Under anaerobic conditions, the sulphate ion is reduced to sulphide ion, which establishes equilibrium with hydrogen ion to form hydrogen sulphide. Seasonal variations were observed at every location (Figure 4b). Concentrations at different locations varied from 1 mg/l to 16.8 mg/l in the seasons.
Figure 4. Seasonal variations in (a) Sulphate (b) Sulphide (c) Acidity and (d) Alkalinity at different locations
Acidity is the measure of the ability of water to neutralize base (HCO3-, CO32-, and OH-). Carbon dioxide acidity is due to presence of free CO2 in groundwater. Mineral acidity is due to the presence of HCl, H2SO4, HNO3 and strong organic acids[18]. Seasonal variations in acidity observed at each location are shown in Figure 7c. The lowest value was found at L3 in monsoon and the highest at L2 in winter. Drainage from abandoned mines having iron pyrites poses acidity in groundwater[24].
Alkalinity is a measure of the ability of water to neutralize acids. It is due to presence of bicarbonates, carbonates and hydroxide of calcium, magnesium, sodium, potassium and salts of weak acids and strong bases as borates, silicates, phosphates, etc[18]. Seasonal changes influenced the concentrations at different locations (Figure 4d). Lower alkalinity in monsoon is due to dilution[7]. The concentrations are within the prescribed limit. Large amount of alkalinity imparts a bitter taste, harmful for irrigation as it damages soil and hence reduces crop yields[34].
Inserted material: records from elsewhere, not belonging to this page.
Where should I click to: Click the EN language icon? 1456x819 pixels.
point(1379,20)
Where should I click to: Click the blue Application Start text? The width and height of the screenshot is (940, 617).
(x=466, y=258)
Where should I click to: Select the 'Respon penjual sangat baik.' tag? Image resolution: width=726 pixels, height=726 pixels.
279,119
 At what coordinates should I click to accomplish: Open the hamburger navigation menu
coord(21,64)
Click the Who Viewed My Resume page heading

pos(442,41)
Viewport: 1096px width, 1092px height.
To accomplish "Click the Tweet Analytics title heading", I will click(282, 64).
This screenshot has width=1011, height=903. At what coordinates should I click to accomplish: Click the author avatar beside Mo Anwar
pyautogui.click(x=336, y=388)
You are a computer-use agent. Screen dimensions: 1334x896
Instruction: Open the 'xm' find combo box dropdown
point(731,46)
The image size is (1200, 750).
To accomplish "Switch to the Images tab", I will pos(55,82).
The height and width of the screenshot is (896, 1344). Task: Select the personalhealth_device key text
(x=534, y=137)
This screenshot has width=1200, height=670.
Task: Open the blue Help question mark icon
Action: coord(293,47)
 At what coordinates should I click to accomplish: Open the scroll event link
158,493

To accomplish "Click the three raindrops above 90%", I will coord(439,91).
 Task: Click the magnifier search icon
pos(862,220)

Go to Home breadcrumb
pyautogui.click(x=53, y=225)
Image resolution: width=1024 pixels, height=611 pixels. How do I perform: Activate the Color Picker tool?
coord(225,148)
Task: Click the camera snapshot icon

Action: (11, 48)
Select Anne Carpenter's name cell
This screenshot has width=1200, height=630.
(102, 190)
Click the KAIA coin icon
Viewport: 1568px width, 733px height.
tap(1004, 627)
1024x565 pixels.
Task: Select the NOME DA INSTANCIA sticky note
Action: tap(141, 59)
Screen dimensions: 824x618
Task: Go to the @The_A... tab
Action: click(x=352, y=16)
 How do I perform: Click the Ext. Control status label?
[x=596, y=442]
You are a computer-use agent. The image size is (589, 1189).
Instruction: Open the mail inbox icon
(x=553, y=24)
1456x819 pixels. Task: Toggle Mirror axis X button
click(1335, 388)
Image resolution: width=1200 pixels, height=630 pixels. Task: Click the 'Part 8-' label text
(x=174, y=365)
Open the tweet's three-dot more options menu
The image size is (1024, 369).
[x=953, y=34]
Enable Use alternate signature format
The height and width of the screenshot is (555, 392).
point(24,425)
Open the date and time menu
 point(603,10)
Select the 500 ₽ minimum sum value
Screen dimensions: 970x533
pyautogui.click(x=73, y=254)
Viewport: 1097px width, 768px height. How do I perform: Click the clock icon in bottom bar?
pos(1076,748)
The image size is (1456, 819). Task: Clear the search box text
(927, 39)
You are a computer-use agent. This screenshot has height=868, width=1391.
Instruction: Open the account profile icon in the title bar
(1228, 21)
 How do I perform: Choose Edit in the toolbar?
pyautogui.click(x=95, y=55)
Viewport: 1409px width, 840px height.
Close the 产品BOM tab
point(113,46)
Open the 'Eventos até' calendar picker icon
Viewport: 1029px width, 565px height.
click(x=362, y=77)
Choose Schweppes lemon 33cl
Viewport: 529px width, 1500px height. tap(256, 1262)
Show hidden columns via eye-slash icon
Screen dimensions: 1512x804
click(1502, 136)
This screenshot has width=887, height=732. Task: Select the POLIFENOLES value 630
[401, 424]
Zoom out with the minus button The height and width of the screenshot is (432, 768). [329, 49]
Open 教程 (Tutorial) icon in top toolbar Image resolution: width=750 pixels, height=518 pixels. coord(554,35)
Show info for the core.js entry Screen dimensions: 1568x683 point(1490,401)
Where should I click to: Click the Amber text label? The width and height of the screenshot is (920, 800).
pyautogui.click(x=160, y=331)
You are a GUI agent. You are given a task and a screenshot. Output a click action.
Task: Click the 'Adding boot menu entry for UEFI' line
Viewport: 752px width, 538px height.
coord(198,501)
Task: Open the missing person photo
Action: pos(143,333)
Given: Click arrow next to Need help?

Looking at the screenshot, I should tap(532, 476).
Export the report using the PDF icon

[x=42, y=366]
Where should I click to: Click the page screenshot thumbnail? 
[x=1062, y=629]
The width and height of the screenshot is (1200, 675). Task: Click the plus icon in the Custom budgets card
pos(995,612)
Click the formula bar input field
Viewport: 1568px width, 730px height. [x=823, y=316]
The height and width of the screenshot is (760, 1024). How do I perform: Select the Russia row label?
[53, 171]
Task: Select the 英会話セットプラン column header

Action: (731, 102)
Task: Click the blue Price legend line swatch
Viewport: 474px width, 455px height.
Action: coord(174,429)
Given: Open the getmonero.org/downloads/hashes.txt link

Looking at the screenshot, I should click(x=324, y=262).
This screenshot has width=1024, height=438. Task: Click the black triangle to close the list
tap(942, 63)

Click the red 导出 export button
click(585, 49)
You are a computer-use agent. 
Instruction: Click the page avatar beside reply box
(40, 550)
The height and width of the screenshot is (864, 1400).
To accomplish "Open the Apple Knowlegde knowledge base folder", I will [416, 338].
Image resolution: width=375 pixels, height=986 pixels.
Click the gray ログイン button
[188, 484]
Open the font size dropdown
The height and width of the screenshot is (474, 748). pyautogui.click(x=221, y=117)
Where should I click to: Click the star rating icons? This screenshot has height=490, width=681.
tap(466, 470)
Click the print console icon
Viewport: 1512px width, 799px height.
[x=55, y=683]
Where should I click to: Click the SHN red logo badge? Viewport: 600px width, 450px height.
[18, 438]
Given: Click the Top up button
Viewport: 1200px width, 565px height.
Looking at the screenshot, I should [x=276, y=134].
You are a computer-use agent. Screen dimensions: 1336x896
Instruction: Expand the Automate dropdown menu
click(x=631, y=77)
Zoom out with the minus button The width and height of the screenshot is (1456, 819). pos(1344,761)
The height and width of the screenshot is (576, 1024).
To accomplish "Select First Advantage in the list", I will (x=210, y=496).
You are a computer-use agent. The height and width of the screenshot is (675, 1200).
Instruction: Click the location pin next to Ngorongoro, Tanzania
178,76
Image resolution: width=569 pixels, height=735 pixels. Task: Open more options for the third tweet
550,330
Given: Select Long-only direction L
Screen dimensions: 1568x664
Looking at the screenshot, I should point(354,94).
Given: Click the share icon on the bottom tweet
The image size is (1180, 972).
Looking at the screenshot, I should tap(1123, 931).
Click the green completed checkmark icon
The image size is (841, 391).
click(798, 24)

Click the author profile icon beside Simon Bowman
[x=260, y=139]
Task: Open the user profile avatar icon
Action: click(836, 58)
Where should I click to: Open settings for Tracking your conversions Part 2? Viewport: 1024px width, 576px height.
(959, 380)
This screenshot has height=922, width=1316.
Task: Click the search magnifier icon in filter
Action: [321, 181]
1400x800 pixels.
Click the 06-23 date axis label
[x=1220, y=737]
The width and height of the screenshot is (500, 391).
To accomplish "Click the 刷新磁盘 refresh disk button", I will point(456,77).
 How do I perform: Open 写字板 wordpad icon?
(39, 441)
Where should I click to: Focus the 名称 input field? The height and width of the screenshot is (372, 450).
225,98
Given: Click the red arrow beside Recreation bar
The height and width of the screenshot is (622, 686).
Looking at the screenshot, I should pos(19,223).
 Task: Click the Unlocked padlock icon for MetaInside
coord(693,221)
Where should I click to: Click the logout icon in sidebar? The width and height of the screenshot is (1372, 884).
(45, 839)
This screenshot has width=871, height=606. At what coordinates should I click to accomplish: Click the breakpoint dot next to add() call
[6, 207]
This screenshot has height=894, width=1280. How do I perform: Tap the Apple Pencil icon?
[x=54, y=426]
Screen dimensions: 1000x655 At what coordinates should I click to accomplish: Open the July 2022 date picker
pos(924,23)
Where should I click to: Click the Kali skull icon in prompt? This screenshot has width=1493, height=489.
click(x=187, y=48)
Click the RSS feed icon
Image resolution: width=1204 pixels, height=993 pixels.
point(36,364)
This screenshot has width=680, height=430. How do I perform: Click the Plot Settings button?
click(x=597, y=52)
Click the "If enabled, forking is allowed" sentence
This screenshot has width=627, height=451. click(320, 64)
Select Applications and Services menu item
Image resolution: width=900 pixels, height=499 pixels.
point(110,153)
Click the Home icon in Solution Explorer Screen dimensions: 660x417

Water that require considerable amount of soap to produce foam or lather and generate scale in hot-water pipes, heaters, boilers, and others are called hard water. It reflects the nature of the geological formations with which it has been contact. The principal hardness causing cations are calcium, magnesium, strontium, ferrous iron, and manganous ions associated with bicarbonate, sulphate, chloride, nitrate and silicate respectively. Among them calcium and magnesium cause by far the greatest portion of the hardness occurring in natural waters. Water is commonly classified in terms of the degree of hardness namely 0-75 mg/l, 75-150 mg/l, 150-300 mg/l and 300 mg/l above as soft, moderately hard, hard and very hard respectively[24]. Seasonal variations in hardness at different locations are shown in Figure 5 (a, b, and c). At all the locations, total hardness was higher in summer and lower in post-monsoon. It exceeded the desirable limit at all the locations indicating that water is under very hard category. Similar results were also observed for calcium and magnesium at most of the locations. The presence of quartz, calcite, amphiboles, feldspar, etc in gold minerals might be the reasons for hardness in groundwater. The hard water can cause indigestion problem and possibilities of forming calcium oxalate crystals in urinary tracks[23].
Figure 5. Seasonal variations in (a) Total hardness (b) Calcium (c) Magnesium (d) Sodium (e) Potassium and (f) DO at different locations
Sodium salts are highly soluble in water and impart softness in contrast to hardness[20]. Sodium concentrations varied seasonally at each location (Figure 5d). Feldspars, clay minerals, etc might contribute sodium in groundwater [15]. Also movement of accumulated soil sodium in the downward to the groundwater results in the seasonal variations[36]. Sodium is mostly excreted in urine[20]. The dense habitation surrounding L11 might be the reasons for the highest sodium. All the values are within the limit[13]. Higher concentration can cause cardiovascular diseases and toxemia associated with pregnancy in women[29].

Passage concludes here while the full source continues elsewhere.